I'll try to answer your questions by telling you how I solved this exact problem. This is probably more info than you need or want, but I just want to cover everything I ran into doing this. I have the 880, the JVC CD-RW that Roland supports, and a PC with a Sound Blaster Live (full, not the value version.) I can burn CDs right from the 880 using the CD-RW hooked to the SCSI port, or use the digital Out on the 880 to the digital In of the SBLive card to record into the PC. I use Soundforge, but any wav editor/recorder will work. Wav files (16-bit, 44.1KHz) are what turn into CD tracks when burned, and that's what you will be recording into the PC from the 880 most likely by default. You could use any decent sound card for this, but the SBLive is the cheapest I know of with digital I/O that works good enough for things like this. You can try going from one of the the analog Outs on the 880 to the line input of you current sound card if you want. It was way too noisy for me when I tried it, but it won't cost you anything to try it. If you are buying a CD-R to work with the 880, make sure it's the one (or possibly two now) that Roland supports. Otherwise you can forget hooking it right to the 880 SCSI port and getting it to work. The only reason I would buy the Roland CD-RW is for backing up tracks from the 880. If you already have a method for this, or plan to backup the 880 another way, then save some money by getting a CD-RW for your PC.
If you want to try recording to CD directly from the 880 via the audio outs, then you are talking about standalone CD recorders that are more like the size of a CD changer, and don't require a PC to work. I've never tried anything like that so I won't confuse anyone by pretending to know if that would actually work or not.
The best solution for me has been to record the wav files into the PC from the 880, either one track at a time into something like n-track, by doing submixes into a PC multitrack app of several 880 tracks (works well for combining viritual tracks of multiple layered vocals into one track), or for running the entire mix into a wav editor for normalizing before eventually burning to CD from the PC.
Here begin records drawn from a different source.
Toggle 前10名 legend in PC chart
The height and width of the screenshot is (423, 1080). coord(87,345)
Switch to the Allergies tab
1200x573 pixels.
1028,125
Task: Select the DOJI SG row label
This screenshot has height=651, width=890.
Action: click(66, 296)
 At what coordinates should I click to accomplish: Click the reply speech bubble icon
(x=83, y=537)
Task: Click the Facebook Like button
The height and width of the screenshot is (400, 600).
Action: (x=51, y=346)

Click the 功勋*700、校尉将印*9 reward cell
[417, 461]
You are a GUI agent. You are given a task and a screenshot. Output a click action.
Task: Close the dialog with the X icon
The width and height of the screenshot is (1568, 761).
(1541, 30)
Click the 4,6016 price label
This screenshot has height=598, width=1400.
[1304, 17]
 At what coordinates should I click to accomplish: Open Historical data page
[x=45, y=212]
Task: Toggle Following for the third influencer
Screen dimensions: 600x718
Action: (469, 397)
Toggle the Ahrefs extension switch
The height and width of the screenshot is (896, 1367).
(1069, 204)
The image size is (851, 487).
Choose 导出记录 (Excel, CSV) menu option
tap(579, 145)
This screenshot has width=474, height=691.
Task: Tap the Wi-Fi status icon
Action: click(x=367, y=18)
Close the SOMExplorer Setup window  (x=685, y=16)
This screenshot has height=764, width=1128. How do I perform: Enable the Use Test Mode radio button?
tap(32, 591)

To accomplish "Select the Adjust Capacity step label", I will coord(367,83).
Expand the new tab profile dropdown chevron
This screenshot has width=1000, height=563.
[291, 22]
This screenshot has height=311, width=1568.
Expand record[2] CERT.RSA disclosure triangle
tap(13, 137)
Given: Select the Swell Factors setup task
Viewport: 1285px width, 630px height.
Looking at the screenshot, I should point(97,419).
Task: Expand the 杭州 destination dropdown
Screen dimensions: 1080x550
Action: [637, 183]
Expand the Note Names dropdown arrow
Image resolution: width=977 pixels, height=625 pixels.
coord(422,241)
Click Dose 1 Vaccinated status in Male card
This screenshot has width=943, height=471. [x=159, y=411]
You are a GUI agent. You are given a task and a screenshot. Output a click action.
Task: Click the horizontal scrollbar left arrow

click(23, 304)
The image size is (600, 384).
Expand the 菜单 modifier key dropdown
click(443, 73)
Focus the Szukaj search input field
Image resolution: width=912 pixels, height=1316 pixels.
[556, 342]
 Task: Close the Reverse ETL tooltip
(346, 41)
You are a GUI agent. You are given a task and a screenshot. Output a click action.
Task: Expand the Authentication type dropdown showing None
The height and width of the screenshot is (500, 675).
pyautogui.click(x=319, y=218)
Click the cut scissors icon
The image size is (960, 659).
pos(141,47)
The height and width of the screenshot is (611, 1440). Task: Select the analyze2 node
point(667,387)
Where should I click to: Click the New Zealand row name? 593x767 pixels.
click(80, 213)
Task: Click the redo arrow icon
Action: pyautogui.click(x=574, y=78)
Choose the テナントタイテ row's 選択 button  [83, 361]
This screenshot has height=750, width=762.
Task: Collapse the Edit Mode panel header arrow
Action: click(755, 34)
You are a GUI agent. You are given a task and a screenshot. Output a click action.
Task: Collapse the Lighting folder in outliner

If you do want to ge the Roland CD-RW and burn CDs directly from the 880 SCSI port, you have to mix everything down to two tracks and then the 880 will burn those two tracks as stereo on the CD. The whole process is detailed in the CD-RW manuals, I'm just letting you know that it can be a difficult and time consuming tasks if you have multiple virtual tracks going on all 8 channels of the 880. After doing this twice I started looking for another method to burn songs to CD, and now I move everything to the PC for final editing and burning.
Good luck and post back how things go if you get a chance.